UCSF

Radiotherapy is one of the most common techniques used to treat cancer and is administered to over 60% of patients treated in the US. Computed tomography (CT) and magnetic resonance imaging (MRI) are powerful imaging modalities which have widespread applications in radiotherapy. Given the different underlying physics behind how image contrast is generated in kilovoltage CTs (kVCTs), megavoltage CTs (MVCTs) and MRIs, each has their own inherent strengths and limitations. This dissertation includes four primary projects which use advanced image processing and deep learning methods to exploit the unique advantages of MRI, kVCT, and MVCT for improving dose calculation accuracy of photon and proton radiotherapy. The first project includes a novel multimodal imaging method used to estimate proton stopping power ratio using a combination of MRI and CT. Results show that our multimodal imaging approach using MRI and MVCT provided results within 1% of physical measurements.
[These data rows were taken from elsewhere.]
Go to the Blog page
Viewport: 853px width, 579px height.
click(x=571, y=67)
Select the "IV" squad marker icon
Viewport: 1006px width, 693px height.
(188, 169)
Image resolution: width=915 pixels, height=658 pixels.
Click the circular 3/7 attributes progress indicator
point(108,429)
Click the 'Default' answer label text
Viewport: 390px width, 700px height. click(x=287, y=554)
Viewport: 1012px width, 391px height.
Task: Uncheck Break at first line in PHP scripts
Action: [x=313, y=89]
The second project includes the first work to synthesize MVCT images from MRI using a deep learning model in which the feasibility of utilizing MRI-derived synthetic CTs for radiotherapy treatment planning of head and neck cancer was demonstrated. This work lays the foundation for a proposed paradigm shift whereby MRI is utilized for anatomical delineation while MRI-derived synthetic MVCT is used for radiotherapy dose calculation, which can all be performed on the treatment machine and could provide substantial improvements to combined MRI-linear accelerator workflow and accessibility. The third project includes the first known application of deep learning to reduce uncertainty in the relationship between kVCT and electron density and stopping power ratio through learning of MVCT data, promising improvements for dose calculation accuracy. The fourth project includes clinical considerations and recommendations for implementing a commercial algorithm for producing MRI-derived synthetic CTs in a dataset of patients treated for prostate cancer.